- What is required: The material below holds a span beginning at the line with "This screenshot has width=1568, height=757." and ending at the line with "Task: Toggle the wrap lines icon in response". Quote that span exactly, both ends included, and only that span.

== Segment start ==

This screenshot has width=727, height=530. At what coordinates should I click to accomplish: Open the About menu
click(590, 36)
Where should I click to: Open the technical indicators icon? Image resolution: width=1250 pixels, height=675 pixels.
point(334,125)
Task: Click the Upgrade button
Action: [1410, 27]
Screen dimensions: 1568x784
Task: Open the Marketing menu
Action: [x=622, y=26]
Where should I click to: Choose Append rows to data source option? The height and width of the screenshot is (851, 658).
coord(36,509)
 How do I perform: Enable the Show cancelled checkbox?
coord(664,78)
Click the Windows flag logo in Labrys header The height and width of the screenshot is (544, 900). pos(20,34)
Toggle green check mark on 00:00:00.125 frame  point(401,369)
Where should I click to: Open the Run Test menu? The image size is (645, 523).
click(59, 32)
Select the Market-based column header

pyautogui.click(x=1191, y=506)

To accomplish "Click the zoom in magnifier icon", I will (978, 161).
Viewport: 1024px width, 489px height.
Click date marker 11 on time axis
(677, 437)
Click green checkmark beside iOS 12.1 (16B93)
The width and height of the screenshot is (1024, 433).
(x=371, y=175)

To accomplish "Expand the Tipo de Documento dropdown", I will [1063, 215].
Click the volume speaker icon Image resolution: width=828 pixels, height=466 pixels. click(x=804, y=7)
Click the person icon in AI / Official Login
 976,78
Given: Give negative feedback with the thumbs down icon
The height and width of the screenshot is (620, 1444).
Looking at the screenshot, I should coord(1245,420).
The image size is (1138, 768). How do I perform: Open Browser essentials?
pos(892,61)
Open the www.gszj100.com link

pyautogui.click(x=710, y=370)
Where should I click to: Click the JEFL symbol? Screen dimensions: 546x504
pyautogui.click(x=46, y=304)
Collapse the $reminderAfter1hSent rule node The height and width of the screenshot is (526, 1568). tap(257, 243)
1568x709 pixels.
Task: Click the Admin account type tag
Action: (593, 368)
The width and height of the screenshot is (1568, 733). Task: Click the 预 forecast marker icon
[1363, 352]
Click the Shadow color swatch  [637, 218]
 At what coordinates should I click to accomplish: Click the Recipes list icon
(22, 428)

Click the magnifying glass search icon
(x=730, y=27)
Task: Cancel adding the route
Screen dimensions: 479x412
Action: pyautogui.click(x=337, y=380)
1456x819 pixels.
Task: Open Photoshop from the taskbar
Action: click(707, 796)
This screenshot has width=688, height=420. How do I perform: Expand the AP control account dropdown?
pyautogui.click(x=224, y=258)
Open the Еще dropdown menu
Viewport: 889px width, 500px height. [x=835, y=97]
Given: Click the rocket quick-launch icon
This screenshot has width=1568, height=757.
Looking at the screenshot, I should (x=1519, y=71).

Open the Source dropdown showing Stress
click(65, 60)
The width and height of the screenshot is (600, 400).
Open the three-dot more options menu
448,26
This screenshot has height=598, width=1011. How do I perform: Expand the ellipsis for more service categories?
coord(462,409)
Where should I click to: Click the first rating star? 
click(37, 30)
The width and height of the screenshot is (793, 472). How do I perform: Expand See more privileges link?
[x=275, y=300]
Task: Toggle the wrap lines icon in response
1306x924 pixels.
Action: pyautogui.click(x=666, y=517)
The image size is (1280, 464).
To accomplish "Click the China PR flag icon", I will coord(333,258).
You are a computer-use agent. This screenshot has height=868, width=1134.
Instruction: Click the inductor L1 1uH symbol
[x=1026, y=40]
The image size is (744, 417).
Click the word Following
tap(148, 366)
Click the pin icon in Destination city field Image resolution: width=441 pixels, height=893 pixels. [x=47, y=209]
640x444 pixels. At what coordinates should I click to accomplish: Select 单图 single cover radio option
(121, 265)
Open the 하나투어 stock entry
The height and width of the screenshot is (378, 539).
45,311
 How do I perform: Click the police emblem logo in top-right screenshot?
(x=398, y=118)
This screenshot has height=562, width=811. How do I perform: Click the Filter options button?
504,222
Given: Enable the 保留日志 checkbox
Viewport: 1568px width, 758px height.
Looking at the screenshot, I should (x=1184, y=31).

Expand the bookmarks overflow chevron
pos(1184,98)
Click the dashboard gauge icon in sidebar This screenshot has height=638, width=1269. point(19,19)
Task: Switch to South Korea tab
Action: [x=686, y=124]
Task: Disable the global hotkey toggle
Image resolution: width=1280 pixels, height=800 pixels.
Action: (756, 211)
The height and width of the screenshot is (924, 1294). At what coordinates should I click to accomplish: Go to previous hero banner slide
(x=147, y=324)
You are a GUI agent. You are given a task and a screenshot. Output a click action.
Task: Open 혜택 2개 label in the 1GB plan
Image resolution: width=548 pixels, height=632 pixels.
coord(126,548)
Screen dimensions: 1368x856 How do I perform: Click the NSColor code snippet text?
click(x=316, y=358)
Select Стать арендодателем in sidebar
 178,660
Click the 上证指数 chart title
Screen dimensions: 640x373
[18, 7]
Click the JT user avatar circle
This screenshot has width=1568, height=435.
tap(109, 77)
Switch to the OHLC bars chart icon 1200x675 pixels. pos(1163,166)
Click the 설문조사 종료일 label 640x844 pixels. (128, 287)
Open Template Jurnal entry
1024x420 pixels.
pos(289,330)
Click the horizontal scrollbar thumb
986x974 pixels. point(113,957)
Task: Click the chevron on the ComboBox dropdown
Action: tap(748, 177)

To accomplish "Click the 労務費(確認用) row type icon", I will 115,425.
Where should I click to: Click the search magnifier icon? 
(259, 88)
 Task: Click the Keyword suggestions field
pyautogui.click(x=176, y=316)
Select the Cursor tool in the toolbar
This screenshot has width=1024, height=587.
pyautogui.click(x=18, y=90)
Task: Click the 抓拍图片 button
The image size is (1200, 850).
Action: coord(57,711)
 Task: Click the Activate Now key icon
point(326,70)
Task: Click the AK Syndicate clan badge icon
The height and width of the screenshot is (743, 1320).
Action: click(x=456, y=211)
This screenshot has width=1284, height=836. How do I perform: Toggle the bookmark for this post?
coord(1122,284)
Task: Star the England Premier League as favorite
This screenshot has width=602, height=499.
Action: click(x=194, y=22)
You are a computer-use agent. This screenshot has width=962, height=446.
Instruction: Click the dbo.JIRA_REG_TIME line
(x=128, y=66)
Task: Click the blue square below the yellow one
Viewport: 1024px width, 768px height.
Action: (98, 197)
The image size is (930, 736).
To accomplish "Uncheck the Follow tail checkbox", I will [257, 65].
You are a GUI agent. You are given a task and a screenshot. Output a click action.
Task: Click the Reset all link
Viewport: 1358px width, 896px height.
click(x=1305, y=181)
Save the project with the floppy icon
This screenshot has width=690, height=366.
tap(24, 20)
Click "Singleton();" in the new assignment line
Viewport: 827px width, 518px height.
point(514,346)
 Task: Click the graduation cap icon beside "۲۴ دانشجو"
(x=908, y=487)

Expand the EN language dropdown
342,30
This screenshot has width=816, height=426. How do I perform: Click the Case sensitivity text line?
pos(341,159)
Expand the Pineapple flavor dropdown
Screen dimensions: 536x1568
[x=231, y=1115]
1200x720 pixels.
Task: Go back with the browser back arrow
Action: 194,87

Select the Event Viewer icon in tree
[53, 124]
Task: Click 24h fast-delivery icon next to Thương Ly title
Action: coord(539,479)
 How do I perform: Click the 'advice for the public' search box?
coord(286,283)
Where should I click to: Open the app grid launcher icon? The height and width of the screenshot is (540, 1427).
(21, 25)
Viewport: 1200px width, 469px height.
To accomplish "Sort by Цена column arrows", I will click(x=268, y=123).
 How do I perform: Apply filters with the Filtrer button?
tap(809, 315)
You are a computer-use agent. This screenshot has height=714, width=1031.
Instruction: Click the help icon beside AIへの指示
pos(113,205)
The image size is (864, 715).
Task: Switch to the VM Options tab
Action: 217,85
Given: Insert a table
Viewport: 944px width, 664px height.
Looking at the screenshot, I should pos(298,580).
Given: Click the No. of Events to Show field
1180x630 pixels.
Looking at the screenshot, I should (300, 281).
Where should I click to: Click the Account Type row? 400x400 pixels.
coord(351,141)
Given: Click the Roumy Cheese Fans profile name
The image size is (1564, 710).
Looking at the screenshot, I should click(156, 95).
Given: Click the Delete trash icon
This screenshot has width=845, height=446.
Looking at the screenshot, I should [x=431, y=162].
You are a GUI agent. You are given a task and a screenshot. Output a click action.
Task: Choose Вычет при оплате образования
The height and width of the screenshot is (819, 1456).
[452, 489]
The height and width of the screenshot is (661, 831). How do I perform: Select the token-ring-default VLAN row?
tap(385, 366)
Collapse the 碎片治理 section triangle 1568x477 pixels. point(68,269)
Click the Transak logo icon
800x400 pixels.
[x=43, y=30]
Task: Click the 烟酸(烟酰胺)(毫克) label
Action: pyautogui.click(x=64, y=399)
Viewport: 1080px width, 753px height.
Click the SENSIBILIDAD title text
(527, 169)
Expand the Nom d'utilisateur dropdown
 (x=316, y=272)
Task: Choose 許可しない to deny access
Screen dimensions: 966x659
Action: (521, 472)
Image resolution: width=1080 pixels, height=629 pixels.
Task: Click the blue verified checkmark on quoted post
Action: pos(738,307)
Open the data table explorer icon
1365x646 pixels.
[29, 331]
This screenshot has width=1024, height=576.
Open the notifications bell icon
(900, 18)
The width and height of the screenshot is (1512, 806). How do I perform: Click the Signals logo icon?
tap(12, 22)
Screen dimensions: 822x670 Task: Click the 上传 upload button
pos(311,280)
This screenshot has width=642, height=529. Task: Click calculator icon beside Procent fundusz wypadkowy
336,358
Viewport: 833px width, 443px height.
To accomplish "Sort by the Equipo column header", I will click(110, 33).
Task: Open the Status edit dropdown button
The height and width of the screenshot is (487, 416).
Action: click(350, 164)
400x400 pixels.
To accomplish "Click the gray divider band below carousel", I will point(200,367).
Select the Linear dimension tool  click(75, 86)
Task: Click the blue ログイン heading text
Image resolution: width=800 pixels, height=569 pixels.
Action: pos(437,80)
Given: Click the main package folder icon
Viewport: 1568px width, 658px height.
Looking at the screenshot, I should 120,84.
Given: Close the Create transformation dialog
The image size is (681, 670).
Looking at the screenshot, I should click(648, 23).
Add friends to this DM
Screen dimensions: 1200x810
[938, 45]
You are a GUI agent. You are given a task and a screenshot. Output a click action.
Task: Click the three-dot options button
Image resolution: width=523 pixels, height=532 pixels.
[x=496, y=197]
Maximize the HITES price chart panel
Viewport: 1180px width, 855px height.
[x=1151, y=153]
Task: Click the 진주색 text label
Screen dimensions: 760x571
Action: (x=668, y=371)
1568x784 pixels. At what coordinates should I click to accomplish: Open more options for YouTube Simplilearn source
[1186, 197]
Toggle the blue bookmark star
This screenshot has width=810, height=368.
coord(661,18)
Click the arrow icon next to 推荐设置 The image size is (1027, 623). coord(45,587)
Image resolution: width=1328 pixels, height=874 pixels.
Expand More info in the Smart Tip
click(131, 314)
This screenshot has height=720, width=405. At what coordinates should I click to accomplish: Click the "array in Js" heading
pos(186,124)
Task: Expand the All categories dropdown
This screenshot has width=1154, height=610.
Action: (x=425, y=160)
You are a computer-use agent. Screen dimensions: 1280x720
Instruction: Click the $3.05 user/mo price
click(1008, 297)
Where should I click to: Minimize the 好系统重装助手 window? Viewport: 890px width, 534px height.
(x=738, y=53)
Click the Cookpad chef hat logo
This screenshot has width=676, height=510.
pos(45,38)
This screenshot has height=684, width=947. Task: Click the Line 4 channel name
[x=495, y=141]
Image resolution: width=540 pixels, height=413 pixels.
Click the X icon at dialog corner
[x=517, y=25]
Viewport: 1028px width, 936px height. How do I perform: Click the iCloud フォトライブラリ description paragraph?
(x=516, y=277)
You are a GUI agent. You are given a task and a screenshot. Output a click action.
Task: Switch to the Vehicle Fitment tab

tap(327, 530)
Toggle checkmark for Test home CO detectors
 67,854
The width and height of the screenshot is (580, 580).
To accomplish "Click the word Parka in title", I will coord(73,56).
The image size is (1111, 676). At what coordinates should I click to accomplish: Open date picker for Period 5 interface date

== Segment end ==

- Written solution:
This screenshot has width=1568, height=757.
Looking at the screenshot, I should (x=1519, y=71).

Open the Source dropdown showing Stress
click(65, 60)
The width and height of the screenshot is (600, 400).
Open the three-dot more options menu
448,26
This screenshot has height=598, width=1011. How do I perform: Expand the ellipsis for more service categories?
coord(462,409)
Where should I click to: Click the first rating star? 
click(37, 30)
The width and height of the screenshot is (793, 472). How do I perform: Expand See more privileges link?
[x=275, y=300]
Task: Toggle the wrap lines icon in response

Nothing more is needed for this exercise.